EXERCISE BRIEF
Return the lines from the one containing "Task: Open LeeLeo's large profile picture" to the end of the material, both end lines included, exactly and with nothing else.
─── DATA RECORDS
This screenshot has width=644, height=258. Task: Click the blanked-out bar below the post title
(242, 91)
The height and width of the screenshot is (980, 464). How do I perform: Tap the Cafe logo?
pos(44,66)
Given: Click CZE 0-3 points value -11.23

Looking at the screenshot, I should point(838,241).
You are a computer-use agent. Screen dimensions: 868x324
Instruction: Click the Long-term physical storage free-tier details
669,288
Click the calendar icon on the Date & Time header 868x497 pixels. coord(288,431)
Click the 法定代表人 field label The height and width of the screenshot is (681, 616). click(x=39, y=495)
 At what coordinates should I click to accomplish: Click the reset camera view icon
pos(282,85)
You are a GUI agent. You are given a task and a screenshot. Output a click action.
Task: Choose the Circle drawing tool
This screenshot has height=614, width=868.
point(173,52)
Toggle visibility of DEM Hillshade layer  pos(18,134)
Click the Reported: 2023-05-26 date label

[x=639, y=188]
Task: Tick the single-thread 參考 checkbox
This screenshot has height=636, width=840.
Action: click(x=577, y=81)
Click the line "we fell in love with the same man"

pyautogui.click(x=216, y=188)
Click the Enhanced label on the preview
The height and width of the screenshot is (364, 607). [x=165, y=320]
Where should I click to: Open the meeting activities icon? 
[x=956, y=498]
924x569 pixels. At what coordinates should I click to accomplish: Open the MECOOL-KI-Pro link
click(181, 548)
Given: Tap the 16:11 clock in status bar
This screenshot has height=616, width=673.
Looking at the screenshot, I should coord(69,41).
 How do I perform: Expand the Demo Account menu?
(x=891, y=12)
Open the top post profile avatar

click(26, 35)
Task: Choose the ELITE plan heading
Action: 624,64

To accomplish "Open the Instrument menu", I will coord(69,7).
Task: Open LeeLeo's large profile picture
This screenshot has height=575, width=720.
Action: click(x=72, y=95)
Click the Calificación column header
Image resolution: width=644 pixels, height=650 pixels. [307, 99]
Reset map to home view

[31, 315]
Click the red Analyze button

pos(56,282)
──────
YOUR SOLUTION
Task: Open LeeLeo's large profile picture
This screenshot has height=575, width=720.
Action: click(x=72, y=95)
Click the Calificación column header
Image resolution: width=644 pixels, height=650 pixels. [307, 99]
Reset map to home view

[31, 315]
Click the red Analyze button

pos(56,282)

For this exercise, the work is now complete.